## Supplied text
Here’s a dirt-cheap FTSE 250 stock with a 7% dividend yield!

High dividend yields are everywhere, but which ones are sustainable? Here’s one stock that might deliver impressive income for years to come.

| More on:

The content of this article was relevant at the time of publishing. Circumstances change continuously and caution should therefore be exercised when relying upon any content contained within this article.

Black woman using loudspeaker to be heard

Image source: Getty Images

You’re reading a free article with opinions that may differ from The Motley Fool’s Premium Investing Services. Become a Motley Fool member today to get instant access to our top analyst recommendations, in-depth research, investing resources, and more. Learn More.

With the stock market correction sending most FTSE 250 shares plummeting, high dividend yields are seemingly everywhere. But that doesn’t mean they are all sustainable.

While panic selling is undoubtedly playing a role in the collapse of valuations, there are some valid causes for concern. After all, inflation and rising interest rates are having a significant impact on profit margins which, in turn, places pressure on dividends.

Yet in the case of ITV (LSE:ITV), its near-40% 12-month share price decline is actually caused by a different catalyst altogether. And there’s a good chance things aren’t as disastrous as most investors seem to think.

The fall of the ITV share price

As video streaming continues to steal market share from traditional television, companies like ITV have had to adapt their business models. The core of the group’s income continues to stem from selling advertisement slots. But management’s focus is shifting towards online with the newly-launched streaming service ITVX.

The move seems prudent, given the changing landscape. So why have shareholders been seemingly running for the exit this year?

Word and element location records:
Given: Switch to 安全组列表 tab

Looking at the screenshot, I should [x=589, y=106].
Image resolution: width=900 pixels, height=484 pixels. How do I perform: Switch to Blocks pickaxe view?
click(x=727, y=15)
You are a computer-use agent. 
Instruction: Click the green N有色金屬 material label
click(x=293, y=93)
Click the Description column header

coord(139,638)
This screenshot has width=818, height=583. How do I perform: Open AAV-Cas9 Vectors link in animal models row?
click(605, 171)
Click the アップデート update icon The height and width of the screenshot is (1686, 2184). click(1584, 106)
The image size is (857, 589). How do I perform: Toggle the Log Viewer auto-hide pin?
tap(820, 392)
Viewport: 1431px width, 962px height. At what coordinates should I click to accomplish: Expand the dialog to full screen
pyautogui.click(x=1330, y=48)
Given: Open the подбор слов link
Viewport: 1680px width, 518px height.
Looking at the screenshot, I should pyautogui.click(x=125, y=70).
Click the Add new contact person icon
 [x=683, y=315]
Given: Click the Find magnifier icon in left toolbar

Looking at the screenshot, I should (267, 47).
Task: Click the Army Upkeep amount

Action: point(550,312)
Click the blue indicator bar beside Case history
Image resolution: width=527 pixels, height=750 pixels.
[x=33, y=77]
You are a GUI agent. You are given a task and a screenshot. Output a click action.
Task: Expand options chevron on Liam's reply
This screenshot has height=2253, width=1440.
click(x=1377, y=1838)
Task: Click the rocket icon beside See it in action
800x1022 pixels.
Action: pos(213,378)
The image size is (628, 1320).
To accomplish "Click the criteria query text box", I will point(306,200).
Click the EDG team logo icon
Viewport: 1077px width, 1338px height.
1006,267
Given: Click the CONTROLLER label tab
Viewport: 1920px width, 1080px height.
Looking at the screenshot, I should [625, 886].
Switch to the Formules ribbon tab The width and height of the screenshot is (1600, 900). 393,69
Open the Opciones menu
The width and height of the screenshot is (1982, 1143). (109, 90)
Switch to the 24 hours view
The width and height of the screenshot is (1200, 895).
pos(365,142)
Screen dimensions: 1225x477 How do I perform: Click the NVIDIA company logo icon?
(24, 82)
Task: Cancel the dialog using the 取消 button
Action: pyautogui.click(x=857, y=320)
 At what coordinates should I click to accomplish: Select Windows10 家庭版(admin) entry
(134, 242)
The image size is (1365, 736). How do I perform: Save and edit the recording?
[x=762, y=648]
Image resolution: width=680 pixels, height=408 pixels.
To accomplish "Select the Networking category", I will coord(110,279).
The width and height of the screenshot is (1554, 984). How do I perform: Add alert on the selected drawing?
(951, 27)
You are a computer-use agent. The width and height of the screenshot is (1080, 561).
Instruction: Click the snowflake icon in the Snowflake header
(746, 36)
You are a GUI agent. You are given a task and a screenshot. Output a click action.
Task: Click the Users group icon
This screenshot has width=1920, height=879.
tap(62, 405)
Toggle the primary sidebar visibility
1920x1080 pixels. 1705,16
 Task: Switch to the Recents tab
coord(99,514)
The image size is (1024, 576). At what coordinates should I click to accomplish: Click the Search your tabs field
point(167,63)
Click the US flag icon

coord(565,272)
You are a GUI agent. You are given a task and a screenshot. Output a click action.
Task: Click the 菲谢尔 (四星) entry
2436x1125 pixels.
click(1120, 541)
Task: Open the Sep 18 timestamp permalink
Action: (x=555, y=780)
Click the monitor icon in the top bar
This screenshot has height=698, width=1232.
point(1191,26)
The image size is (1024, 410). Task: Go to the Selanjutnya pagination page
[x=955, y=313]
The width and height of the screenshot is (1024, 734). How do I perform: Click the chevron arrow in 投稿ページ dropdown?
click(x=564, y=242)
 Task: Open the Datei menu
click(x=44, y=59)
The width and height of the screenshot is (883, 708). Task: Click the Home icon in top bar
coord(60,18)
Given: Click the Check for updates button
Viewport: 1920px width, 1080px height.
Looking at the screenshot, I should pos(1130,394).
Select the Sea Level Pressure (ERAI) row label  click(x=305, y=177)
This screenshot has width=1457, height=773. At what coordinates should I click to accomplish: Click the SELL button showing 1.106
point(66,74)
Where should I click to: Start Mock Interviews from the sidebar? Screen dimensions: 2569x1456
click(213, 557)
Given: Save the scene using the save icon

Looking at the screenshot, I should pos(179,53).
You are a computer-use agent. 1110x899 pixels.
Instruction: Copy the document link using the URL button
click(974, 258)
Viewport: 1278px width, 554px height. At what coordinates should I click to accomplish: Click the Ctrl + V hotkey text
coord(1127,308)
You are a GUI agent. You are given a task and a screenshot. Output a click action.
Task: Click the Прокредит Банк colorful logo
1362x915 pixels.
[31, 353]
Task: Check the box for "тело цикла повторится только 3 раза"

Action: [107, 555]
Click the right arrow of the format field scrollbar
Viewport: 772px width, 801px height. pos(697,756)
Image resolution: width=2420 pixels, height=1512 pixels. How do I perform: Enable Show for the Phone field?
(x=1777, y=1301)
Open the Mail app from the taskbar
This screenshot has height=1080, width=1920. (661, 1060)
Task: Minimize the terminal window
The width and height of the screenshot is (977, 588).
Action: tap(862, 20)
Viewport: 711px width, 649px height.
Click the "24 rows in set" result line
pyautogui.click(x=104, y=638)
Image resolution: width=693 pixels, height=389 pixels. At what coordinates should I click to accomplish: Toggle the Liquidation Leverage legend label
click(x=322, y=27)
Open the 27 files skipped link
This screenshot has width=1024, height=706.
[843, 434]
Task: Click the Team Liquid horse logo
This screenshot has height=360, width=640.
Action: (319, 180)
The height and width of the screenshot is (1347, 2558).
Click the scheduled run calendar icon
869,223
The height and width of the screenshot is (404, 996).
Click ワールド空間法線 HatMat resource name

## What the task requires
Reproduce the ITV dividend article above word for word, in full.

## Solution to this task
Here’s a dirt-cheap FTSE 250 stock with a 7% dividend yield!

High dividend yields are everywhere, but which ones are sustainable? Here’s one stock that might deliver impressive income for years to come.

| More on:

The content of this article was relevant at the time of publishing. Circumstances change continuously and caution should therefore be exercised when relying upon any content contained within this article.

Black woman using loudspeaker to be heard

Image source: Getty Images

You’re reading a free article with opinions that may differ from The Motley Fool’s Premium Investing Services. Become a Motley Fool member today to get instant access to our top analyst recommendations, in-depth research, investing resources, and more. Learn More.

With the stock market correction sending most FTSE 250 shares plummeting, high dividend yields are seemingly everywhere. But that doesn’t mean they are all sustainable.

While panic selling is undoubtedly playing a role in the collapse of valuations, there are some valid causes for concern. After all, inflation and rising interest rates are having a significant impact on profit margins which, in turn, places pressure on dividends.

Yet in the case of ITV (LSE:ITV), its near-40% 12-month share price decline is actually caused by a different catalyst altogether. And there’s a good chance things aren’t as disastrous as most investors seem to think.

The fall of the ITV share price

As video streaming continues to steal market share from traditional television, companies like ITV have had to adapt their business models. The core of the group’s income continues to stem from selling advertisement slots. But management’s focus is shifting towards online with the newly-launched streaming service ITVX.

The move seems prudent, given the changing landscape. So why have shareholders been seemingly running for the exit this year?